The announcement comes shortly after Reddit’s public debut, where the company is positioning itself to grow revenue not only from ads served on its platform and API use by developers, but also from its data set. The company said in its IPO prospectus that it had already earned $203 million through data licensing deals and expects that number to grow over time.
While Reddit has not historically blocked access to its data for AI training purposes, it changed course last year. Reddit CEO Steve Huffman told the New York Times that it didn’t make sense for Reddit to continue giving “all this value to some of the biggest companies in the world for free,” signaling the company’s plan to move into data licensing . space.
With these efforts already underway, the new Public Content Policy will further lock down access to Reddit data without an agreement.
“Unfortunately, we are seeing more and more commercial entities using unauthorized access or abusing authorized access to bulk harvest public data, including public Reddit content,” He writes Reddit on his blog. “Worse, these entities perceive that they have no restrictions on their use of this data and do so without regard for users’ rights or privacy, ignoring reasonable legal, security and user removal requests. While we will continue our efforts to block known bad actors, we need to do more to limit access to public Reddit content at scale to trusted actors who have agreed to abide by our policies. But we must also continue to ensure that users, mods, researchers and other bona fide, non-commercial actors have access.”
In other words, access to Reddit data for research and other non-commercial endeavors will continue, but entities that want to use Reddit data for other purposes — including AI training — will have to pay. In a graphic shared on the blog, Reddit makes this clear, saying that businesses interested in using Reddit data to “power, augment, or improve your product for any commercial purpose” require a contract.
Advertisers, meanwhile, are directed to an ad API to manage campaigns and track their performance.
Because the company is essentially just one big website that can be indexed by search engines, this new policy aims to lock down Reddit content from any unauthorized collection while respecting users’ rights.
For example, Reddit says its partners should upload users’ decisions to delete their content. So if users don’t want their personal posts to become fodder for future AI engines, they should be able to opt out. Partners are also restricted by the new policy from using Reddit content to identify individuals or their personal information, including for ad targeting. Partners also cannot use Reddit content to spam or harass its users, or to conduct “background checks, facial recognition, government surveillance, or assist law enforcement in doing any of the above.” .
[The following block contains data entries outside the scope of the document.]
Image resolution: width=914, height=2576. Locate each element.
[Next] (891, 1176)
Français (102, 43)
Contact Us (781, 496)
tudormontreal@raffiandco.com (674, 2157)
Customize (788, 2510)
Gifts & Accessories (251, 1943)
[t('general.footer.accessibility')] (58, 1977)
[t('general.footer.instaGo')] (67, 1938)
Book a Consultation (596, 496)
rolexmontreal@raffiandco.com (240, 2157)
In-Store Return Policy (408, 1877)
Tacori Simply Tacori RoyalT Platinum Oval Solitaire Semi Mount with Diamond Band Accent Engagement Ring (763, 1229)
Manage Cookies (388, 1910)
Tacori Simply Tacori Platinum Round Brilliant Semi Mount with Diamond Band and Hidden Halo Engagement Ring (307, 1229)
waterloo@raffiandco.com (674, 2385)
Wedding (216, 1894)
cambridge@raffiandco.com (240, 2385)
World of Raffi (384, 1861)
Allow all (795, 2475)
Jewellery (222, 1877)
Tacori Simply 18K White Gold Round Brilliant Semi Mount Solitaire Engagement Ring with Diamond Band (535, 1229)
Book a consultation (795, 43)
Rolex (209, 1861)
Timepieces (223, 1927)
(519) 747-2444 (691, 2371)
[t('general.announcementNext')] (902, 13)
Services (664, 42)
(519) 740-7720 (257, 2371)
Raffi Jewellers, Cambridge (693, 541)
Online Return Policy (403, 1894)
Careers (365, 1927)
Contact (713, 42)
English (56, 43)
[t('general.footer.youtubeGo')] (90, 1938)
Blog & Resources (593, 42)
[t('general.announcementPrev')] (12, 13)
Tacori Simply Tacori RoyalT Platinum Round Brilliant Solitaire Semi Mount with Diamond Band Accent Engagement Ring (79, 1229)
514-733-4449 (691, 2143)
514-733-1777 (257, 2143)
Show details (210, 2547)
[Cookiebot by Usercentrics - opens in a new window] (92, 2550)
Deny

The policy further restricts access to adult media and specifies that Reddit will not sell the personal information of its users. The company also notes that it will never license non-public content such as private messages or non-public account information such as user emails or browsing history, among others.
To help researchers who want to use Reddit data for non-commercial purposes, the company created a new subreddit, r/reddit4researchers. The company says it’s working with OpenMined also develop a program to mentor and develop researchers’ collaboration with Reddit.